Blade pricing

Blade pricing is something that gets discussed in knife making communities from time to time. Sometimes people just look at the price and say ‘wow, X Dollars is too much’. And indeed, some prices are high. My own work is not cheap by any stretch of the word.

My business is not just me taking some under the table cash. I am an actual registered business. The reason is simple. If you regularly, receive money for things you sell, you are legally required to make that part of your tax filings. Not doing so is not smart and may turn out an expensive mistake. So the money is not my profit. It’s ‘income’. And that goes to pay for costs, including but not limited to:

  • Grinding belts
  • Shop electricity
  • Propane
  • Various types of steel
  • Internet domains, software licenses.
  • A licensed accountant (seriously, NOT cheap and worth every penny)
  • Social security
  • Miscellaneous consumables such as sandpaper, glue, tape, bolts, pins, washers, ….

We’re not there yet of course. Because any big shop has big tools and big tools are expensive tools. Off the top of my head, that list includes.

  • Hydraulic forging press
  • belt grinders
  • band saw
  • drill press
  • angle grinders
  • welding station and helmet
  • anvil

All those things need to be paid for. The total cost runs into > 10000 Euro easily. And the expensive ones need to be written off over multiple years. New equipment needs to be added, and broken things replaced. And of course, we’re still not there yet.

Being in this business at the high end means that I use expensive and unique materials. These materials can often be bought only at irregular basis. Especially fossil materials. I want specific colors, materials, or specific sizes. So I need to buy them when I can, because when I need them, I will probably not find them at short notice. This also means that my stock is always bigger than what I actually use. Most of the materials will eventually get used, but even so, I have many thousands tied up into fossil materials, a nickel Iron meteorite, wootz from Alfred Pendray, …. that all needs paying for as well.

So that’s the biggest part of the costs looked at. By now, that 700 we started with is much less. That leaves the remainder to be divided over the number of hours that went into it. And some of these are hidden time sinks.

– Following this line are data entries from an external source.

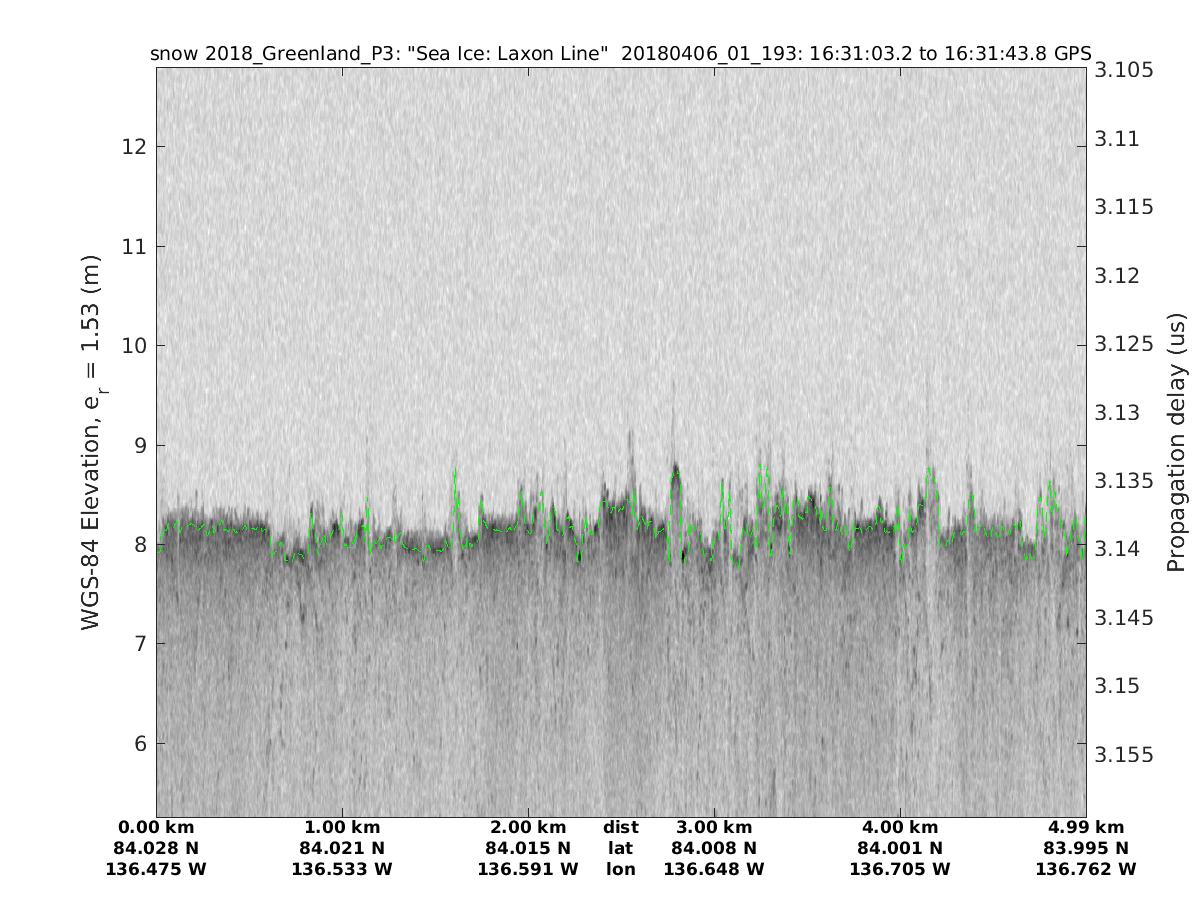Image resolution: width=1200 pixels, height=900 pixels.
Task: Click the "lon" axis legend text
Action: click(x=620, y=869)
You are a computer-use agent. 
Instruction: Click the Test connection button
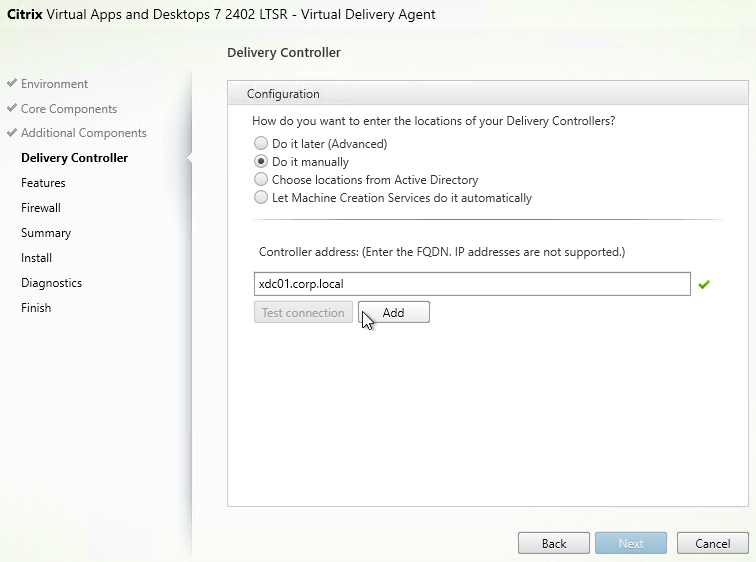point(303,312)
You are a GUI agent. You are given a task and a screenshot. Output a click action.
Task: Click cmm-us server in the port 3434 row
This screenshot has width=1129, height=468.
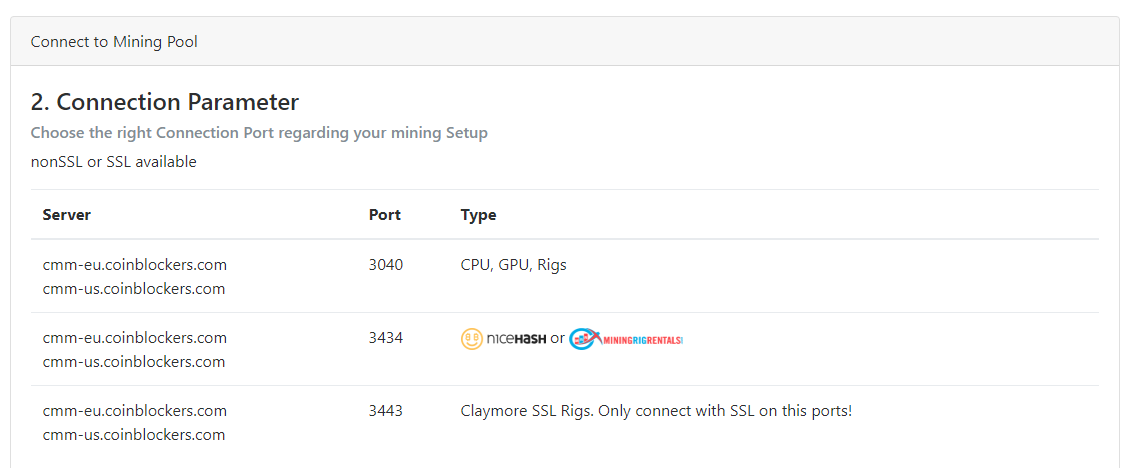pyautogui.click(x=134, y=362)
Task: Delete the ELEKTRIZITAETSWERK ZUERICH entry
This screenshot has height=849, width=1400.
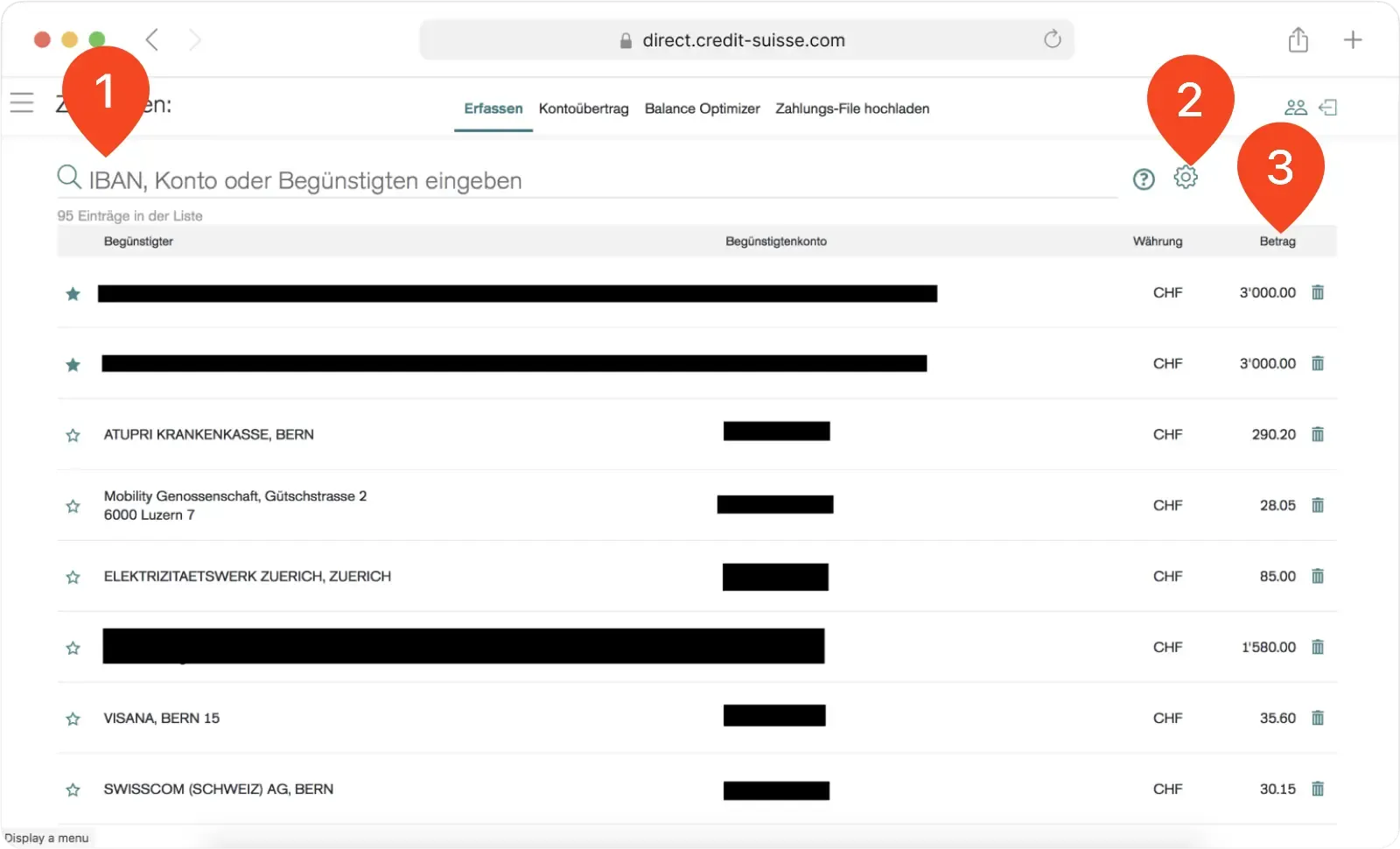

  • Making the blade. This amount of time is obvious and can be measured easily.
  • Making the steel. When I do damascus projects, the complex ones take many hours just to make enough damascus for 1 or 2 blades.
  • Keeping the shop up and running. Fixing broken things, making ‘temporary’ tools for a specific purpose, cleaning the place, …
  • Doing my paperwork. Running a business requires a lot of paperwork, as well as making invoices, maintaining my inventory lists, doing bookkeeping, …
  • Drawing up designs, experimenting with materials and constructions in order to achieve a certain design.
  • Emailing is a biggie. Things that are for sale on my page are easy. But most of my work is custom. Every email takes time. Custom work requiring 30 emails or more is not an exception. I’ve had 1 particular project where the email chain was 100 messages. All that time needs to be counted.
  • Making high quality pictures in a lightbox, cropping them, making certificates, …
  • Maintaining visible profiles on Facebook, Instagram, this website, the internet community forums that I am a member of, …

There is a lot going on that drastically increases the total amount of time going into a blade. But we’re not there just yet. After all, this is an official registered business, so before the money pays for my hours, the taxman wants their pound of flesh:

  • Social security
  • Income tax
  • Province tax
  • County tax

For me, this is only a part time business. This means I do not have the benefit of scale to turn those fixed costs into the margin. And I only have so much time to make blades. But that doesn’t really matter because I do this as a hobby. Even so, everything needs to be paid for because otherwise it would implode financially.

If you need to hire a master electrician for 2 days of work, it’s going to be expensive. If you need someone to rebuild your car engine, it’s going to be expensive. If you need to hire a lawyer or an accountant, it’s going to be very expensive per hour. And if you hire someone to paint a portrait, sculpt a statue, or do something else of that nature, you would expect to pay a lot if the artist is any good.

When you buy a blade from me, you don’t just buy ‘that blade’. You buy that blade and everything that went into making it possible for me to make that blade.

1 thought on “Blade pricing

  1. Well said Bruno. And don’t forget also the time that went into gaining the experience and developing the skills that go into every thing you make. Things we make by hand are not just spit out the end of a factory line. They are the end product of a long investment of both time and money, and should be respected as such.